Surely, I expect, you wonder and worry.
I bet you’re alive with uncertain certainty.
We are kin — attuned, beads in the one web,
likewise set aglitter by the same shining star.
And, if you believe all this, you’re as gullible as me
or as wishful, eternally scanning the heart’s horizons.
This is my wager, my reach, my offering, my handshake;
right here, in your hands, your ear, wherever and
whenever you are.
—for Pope Francis
He prays, too — on his balcony, alone in his room;
white robes rest in holy cabinets
far from his puffed-up cardinals, arms crossed at the gates.
When he takes off his velvet shoes at night,
switches off the lights, we are alike.
It’s not blasphemous to say so: mistaken, grievous,
we are both alone in our separate quarters,
the suffering cross ever-hanging on the wall about our hearts.
We want the same peace for the same ‘turning world,’
for the lonely souls we call our own.
All of what was planned has been released or hijacked.
Who knows which, or by whom?
An aviary door, wrenched open; every cherished being
freely flying out of reach, out of sight, giving way,
over and over
to whatever the sky happens to be on each new day.
They come home at nightfall, roost out of sight, only
to leave again at dawn. Every day — revised —
and waiting to be revised again.
We continue with our planning —
all our crumpled lists end with the same words:
“Come back! Come back! We’ve stockpiled the oily sunflower,
millet, your favorite — cracked corn.”
Please watch out for them in their clutch of sadness.
Slide your warmth — cloud-soft — under their heads.
And the ones who care for them, also help them.
A stubbled man unweighted himself
on the city bus today. Easily. Let go.
His arm tight against mine. He slept,
head flopped on my shoulder in a soft pile.
“Hmm,” I wondered. Push him aside? Shrug him off?
Help him to my lap — so high, after shooting up?
So tired after working all night?
I was there with him,
all the while wondering. And finally,
I let it all be fine.
It was a good day, to have started this way.
On the bus, he and I.
— for Katherine Kavanaugh
In dark winter
ink-stained morning equals ink-stained night.
The numb sun, if it appears, hardly shines —
brittle in the birdless wind.
In dark winter
the day slips early away,
an orange-pink splits the shrouded sky,
but briefly, before a blue-black violet muffles again.

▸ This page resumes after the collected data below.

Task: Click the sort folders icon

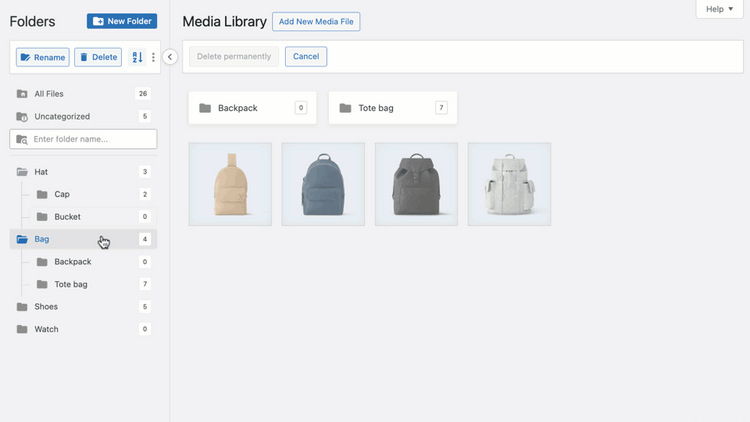Action: point(138,58)
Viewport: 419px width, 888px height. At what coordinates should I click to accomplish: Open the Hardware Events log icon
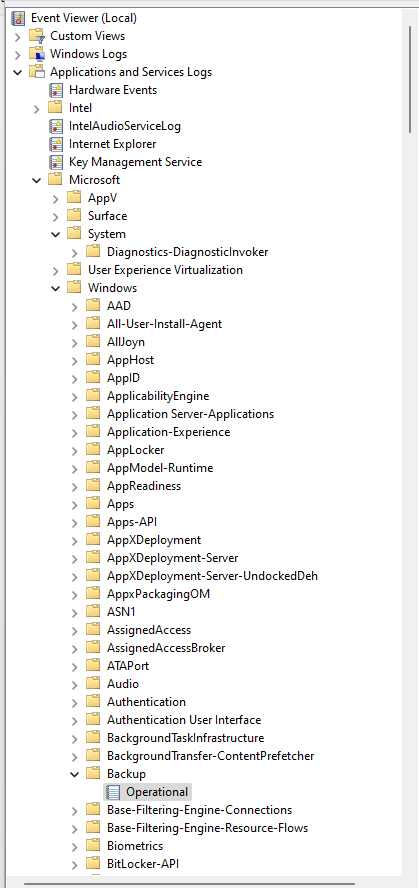tap(55, 90)
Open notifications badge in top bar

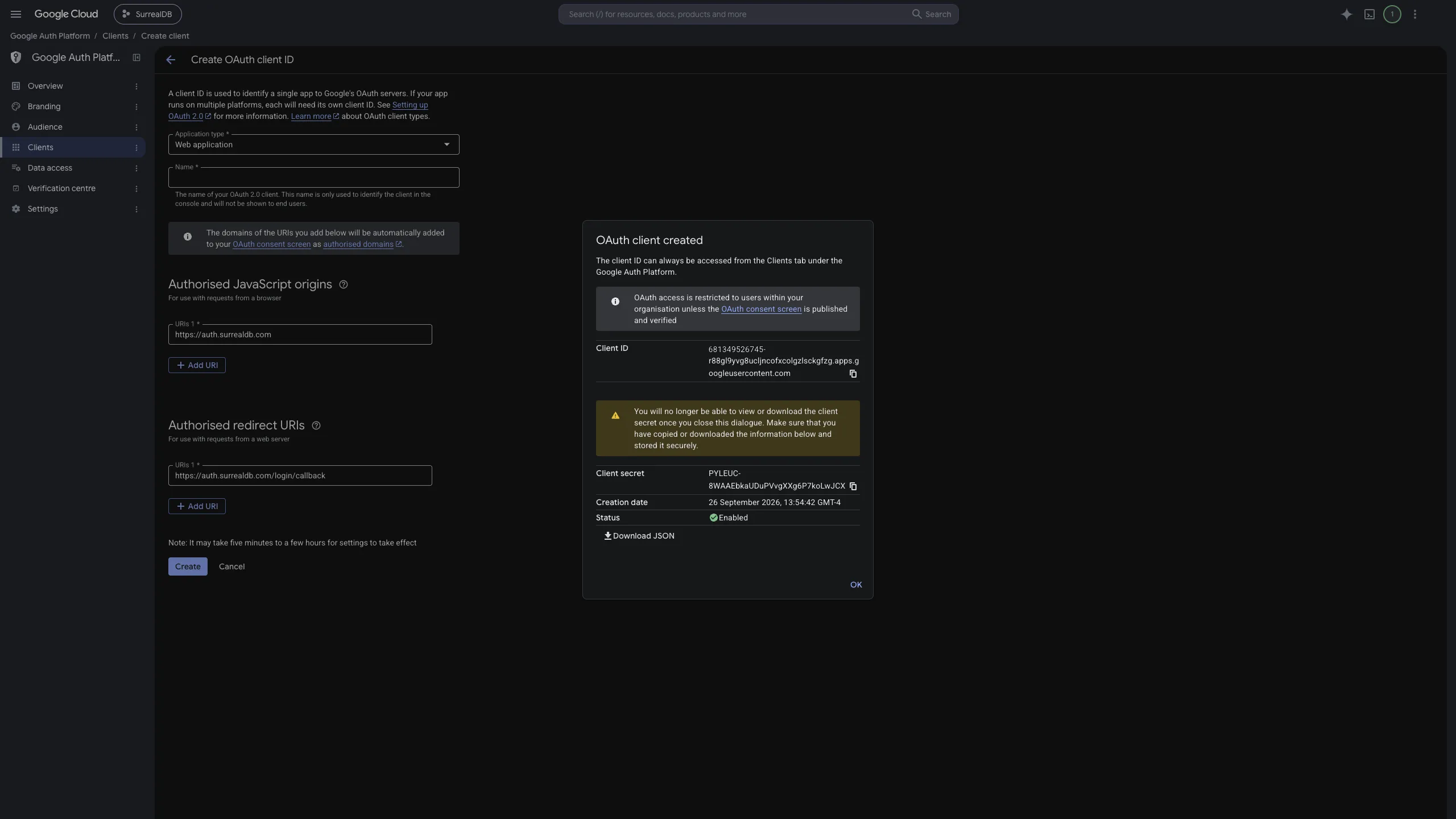click(x=1392, y=14)
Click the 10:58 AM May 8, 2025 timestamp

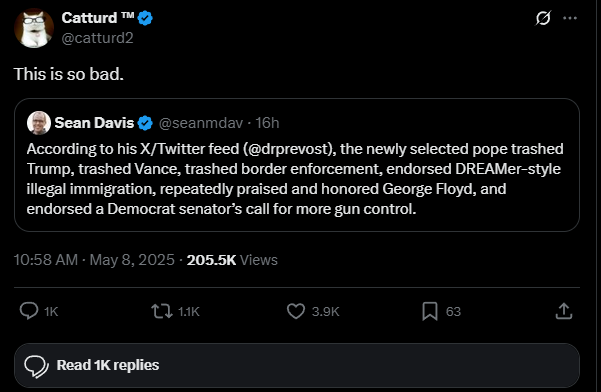click(94, 260)
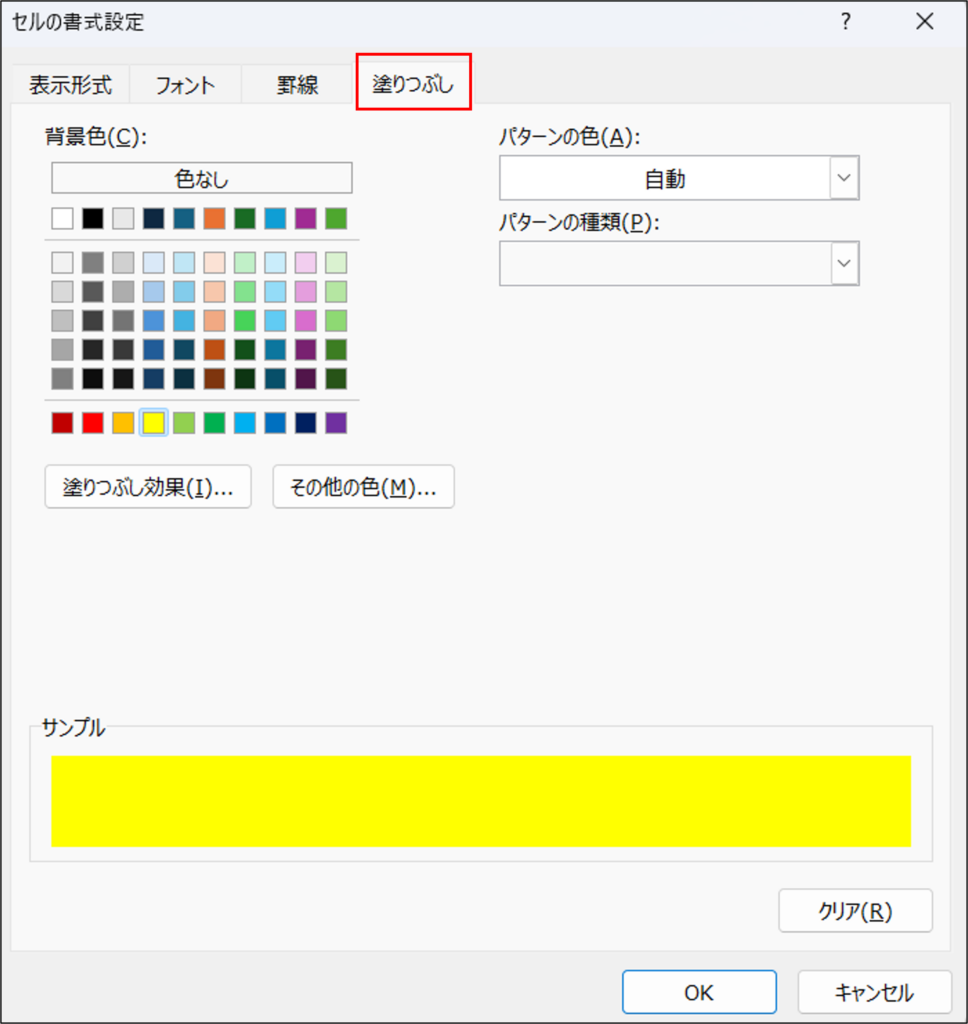Select the purple swatch in theme colors

306,218
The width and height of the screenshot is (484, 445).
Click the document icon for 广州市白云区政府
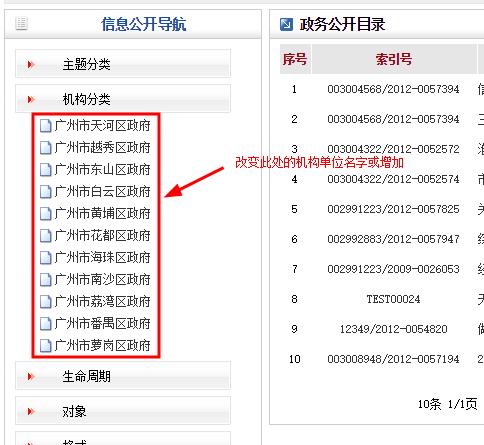click(x=45, y=192)
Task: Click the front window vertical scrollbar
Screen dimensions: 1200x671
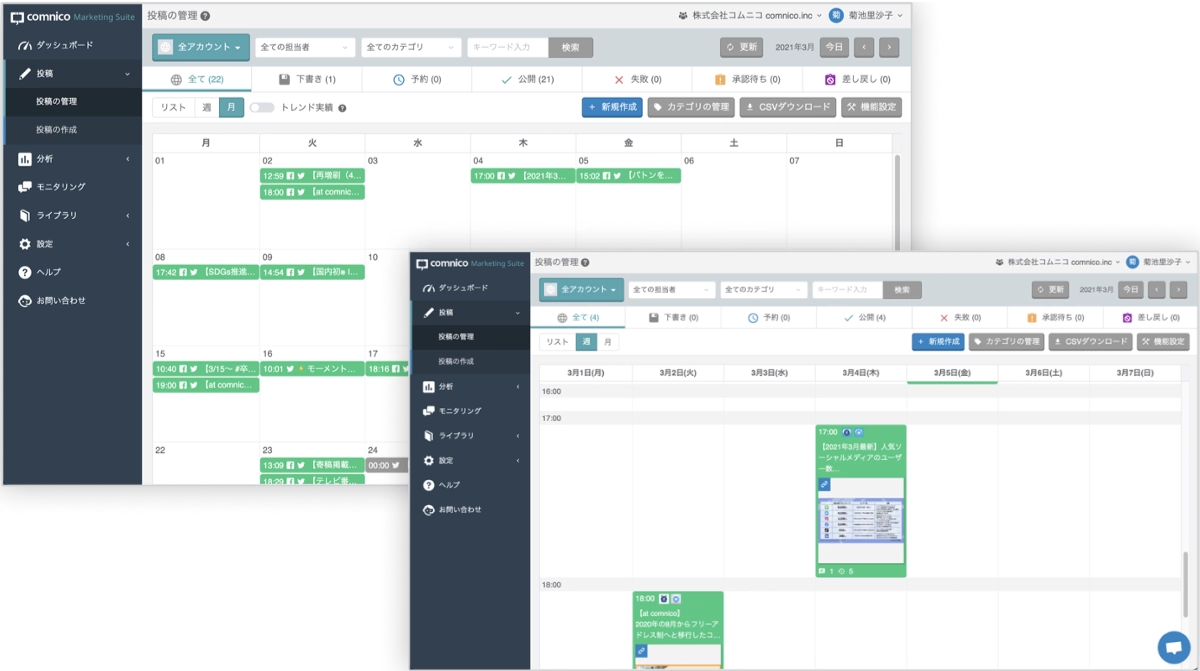Action: click(1185, 584)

The wood I’ve hauled makes a trail inside,
bark and ice chips on the rug. Messy wild.
Once the stove door shuts, all goes quiet — even flames.
The cottage windows, sealed tight, stare at me and I stare at them.
In this artic season, far from dormant,
insight is old and filled with ghosts:
Orion’s child broods with the Dane upon the ramparts;
the frozen match girl huddles near the bricks with her
frozen gloves;
fugitives from inner realms bed down in their heart caves,
alert to the howling wolves.
A household lit at the horizon’s edge
recedes further and further recedes.
Without light’s sharp resolution,
a deeper gravity pulls everything
toward nearness and
“other than” becomes “the same.”
And I reside inside, imagining what was
before the famous breathing into clay,
temptation, trees or names; before
the Lord said anything about light.
In this muted clarity, dark meets dark.
Minor chords resound. A pressing need
unfolds ‘the maker’s holy hands.’
And I, yet formed, am zero — warming at the hearth of faith.
Each day the papers have more to say
about those among us (among us!),
who shoot, stab, spit at others,
even though the ones they target
are mostly like themselves.
Haters love their sons and daughters,
their gods and rivers, eagles, lizards, leaders, too.
They are like us, but
on a rampage, tipping the funeral stones.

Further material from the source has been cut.